▶ [DATASET EXCERPTS]:
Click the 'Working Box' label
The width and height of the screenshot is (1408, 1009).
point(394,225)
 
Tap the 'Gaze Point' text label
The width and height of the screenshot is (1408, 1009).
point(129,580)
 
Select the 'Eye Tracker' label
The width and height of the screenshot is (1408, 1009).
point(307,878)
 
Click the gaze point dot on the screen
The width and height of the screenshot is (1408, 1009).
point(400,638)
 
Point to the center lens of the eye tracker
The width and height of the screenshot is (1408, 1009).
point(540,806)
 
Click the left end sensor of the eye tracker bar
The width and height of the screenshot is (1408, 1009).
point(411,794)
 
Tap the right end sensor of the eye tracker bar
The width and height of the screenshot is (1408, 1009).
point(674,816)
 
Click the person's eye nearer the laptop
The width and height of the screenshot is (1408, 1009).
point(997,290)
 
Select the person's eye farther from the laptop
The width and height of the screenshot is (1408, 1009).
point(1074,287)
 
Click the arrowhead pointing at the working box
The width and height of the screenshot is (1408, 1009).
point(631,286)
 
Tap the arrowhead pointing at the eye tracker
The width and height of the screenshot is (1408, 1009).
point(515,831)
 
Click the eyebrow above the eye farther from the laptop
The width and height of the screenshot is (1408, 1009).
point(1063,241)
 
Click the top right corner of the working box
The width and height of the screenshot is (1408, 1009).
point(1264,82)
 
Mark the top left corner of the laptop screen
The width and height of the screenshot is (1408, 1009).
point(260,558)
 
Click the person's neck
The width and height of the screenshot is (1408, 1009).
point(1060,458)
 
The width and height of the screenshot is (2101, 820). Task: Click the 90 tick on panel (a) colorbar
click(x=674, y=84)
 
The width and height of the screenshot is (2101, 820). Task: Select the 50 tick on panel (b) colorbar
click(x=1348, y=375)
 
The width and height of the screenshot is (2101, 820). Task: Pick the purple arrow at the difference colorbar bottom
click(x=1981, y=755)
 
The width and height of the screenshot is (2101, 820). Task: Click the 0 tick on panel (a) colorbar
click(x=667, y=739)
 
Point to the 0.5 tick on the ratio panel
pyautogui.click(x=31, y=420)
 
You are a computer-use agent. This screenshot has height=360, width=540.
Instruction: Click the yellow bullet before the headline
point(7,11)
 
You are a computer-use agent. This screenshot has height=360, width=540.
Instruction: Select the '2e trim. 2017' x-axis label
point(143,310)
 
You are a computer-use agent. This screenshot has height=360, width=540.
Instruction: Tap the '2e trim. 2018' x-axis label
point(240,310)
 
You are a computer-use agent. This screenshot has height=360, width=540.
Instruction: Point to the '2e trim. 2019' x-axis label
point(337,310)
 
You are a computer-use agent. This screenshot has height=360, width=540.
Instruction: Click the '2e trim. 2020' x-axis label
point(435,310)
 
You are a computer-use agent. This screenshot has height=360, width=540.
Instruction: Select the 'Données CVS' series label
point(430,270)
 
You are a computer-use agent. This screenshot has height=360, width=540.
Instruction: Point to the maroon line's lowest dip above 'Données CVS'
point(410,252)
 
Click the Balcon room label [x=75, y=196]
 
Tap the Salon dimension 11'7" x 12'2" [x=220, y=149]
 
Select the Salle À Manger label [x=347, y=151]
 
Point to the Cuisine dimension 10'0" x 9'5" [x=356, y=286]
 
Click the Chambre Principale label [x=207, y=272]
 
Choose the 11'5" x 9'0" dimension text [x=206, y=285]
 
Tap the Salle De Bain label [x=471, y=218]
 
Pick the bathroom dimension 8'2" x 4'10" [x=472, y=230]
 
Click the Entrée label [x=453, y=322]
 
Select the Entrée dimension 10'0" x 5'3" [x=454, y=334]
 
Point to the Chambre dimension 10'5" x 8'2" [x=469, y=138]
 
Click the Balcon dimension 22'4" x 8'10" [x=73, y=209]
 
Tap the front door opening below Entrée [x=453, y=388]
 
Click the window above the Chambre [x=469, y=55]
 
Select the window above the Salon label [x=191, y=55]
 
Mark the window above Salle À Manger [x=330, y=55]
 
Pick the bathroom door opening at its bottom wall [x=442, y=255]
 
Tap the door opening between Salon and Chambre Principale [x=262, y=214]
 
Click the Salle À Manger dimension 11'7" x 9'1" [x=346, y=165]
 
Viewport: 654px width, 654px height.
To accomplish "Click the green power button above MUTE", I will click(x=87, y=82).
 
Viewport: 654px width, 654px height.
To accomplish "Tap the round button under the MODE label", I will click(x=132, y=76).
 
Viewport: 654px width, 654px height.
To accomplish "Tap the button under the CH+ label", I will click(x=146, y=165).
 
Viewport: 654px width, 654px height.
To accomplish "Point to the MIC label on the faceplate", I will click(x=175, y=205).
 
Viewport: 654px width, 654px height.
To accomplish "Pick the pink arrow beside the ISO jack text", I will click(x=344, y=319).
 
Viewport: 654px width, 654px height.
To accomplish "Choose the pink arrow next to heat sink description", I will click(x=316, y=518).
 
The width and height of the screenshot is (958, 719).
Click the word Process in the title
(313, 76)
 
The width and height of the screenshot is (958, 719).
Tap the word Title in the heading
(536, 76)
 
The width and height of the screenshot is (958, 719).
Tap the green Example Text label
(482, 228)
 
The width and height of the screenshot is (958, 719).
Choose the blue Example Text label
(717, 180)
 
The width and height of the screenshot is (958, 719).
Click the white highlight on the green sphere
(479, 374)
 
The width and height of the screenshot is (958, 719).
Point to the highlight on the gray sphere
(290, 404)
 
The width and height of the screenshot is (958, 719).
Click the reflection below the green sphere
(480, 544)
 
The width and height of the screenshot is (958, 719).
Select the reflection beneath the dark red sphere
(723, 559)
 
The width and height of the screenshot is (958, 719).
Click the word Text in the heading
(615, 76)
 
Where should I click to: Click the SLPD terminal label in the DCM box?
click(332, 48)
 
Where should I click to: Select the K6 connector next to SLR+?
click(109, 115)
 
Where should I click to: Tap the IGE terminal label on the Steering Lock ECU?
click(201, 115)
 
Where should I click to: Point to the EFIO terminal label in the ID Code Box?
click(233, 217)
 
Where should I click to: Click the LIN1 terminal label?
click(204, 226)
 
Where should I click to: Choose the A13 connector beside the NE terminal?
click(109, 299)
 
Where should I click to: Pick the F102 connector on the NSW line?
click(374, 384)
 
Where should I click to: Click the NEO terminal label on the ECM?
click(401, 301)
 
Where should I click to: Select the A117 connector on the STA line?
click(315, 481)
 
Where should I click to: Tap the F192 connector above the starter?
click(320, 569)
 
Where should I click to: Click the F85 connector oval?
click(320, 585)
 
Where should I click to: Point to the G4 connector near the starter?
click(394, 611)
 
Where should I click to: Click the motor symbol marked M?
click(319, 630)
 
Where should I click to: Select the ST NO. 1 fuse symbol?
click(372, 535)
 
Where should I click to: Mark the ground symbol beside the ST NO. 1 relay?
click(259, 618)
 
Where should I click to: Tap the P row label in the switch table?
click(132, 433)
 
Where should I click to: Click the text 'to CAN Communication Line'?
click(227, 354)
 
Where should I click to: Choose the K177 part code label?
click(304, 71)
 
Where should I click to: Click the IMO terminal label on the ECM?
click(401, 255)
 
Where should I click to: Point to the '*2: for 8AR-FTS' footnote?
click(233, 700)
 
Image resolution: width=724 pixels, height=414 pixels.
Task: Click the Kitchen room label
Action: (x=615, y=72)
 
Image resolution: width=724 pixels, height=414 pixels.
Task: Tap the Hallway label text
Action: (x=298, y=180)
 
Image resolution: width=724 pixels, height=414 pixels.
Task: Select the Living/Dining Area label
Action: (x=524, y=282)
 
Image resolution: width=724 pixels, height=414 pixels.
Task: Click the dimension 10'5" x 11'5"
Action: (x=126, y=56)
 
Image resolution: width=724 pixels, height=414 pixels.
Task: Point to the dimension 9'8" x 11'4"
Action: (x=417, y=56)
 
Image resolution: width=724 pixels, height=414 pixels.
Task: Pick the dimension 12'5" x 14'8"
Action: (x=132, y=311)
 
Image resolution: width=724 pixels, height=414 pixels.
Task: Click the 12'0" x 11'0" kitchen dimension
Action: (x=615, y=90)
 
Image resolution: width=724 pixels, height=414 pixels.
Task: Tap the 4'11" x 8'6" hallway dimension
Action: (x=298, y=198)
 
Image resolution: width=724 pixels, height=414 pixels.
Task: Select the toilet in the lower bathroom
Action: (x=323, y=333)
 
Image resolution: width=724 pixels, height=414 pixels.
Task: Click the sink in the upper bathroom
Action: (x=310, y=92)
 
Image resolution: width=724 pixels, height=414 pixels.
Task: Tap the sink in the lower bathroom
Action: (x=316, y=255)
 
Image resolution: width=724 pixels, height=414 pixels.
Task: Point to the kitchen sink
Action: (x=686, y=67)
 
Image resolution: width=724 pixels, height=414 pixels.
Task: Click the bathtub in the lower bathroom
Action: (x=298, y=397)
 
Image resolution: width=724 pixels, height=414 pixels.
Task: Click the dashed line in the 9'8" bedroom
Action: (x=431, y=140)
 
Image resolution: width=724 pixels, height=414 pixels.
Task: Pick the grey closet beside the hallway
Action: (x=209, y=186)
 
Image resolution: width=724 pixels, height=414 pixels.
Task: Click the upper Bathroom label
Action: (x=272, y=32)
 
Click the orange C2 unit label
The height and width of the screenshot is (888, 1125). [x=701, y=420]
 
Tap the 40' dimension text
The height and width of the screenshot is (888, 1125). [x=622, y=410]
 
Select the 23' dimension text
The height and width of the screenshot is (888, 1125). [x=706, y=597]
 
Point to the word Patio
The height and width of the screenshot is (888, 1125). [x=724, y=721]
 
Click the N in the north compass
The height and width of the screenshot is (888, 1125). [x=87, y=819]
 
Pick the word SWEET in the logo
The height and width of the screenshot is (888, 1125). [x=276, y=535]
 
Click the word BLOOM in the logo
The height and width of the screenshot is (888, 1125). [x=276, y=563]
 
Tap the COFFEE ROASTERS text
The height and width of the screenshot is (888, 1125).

▶ [TASK DESCRIPTION]: Begin at the line that has "Pick the bathroom dimension" and stop after the one that has "Click the window". Reproduce those lines of the data with "dimension" changed to "measurement" and nothing else altered.

▶ [SOLUTION TO THE PROBLEM]:
Pick the bathroom measurement 8'2" x 4'10" [x=472, y=230]
 
Click the Entrée label [x=453, y=322]
 
Select the Entrée measurement 10'0" x 5'3" [x=454, y=334]
 
Point to the Chambre measurement 10'5" x 8'2" [x=469, y=138]
 
Click the Balcon measurement 22'4" x 8'10" [x=73, y=209]
 
Tap the front door opening below Entrée [x=453, y=388]
 
Click the window above the Chambre [x=469, y=55]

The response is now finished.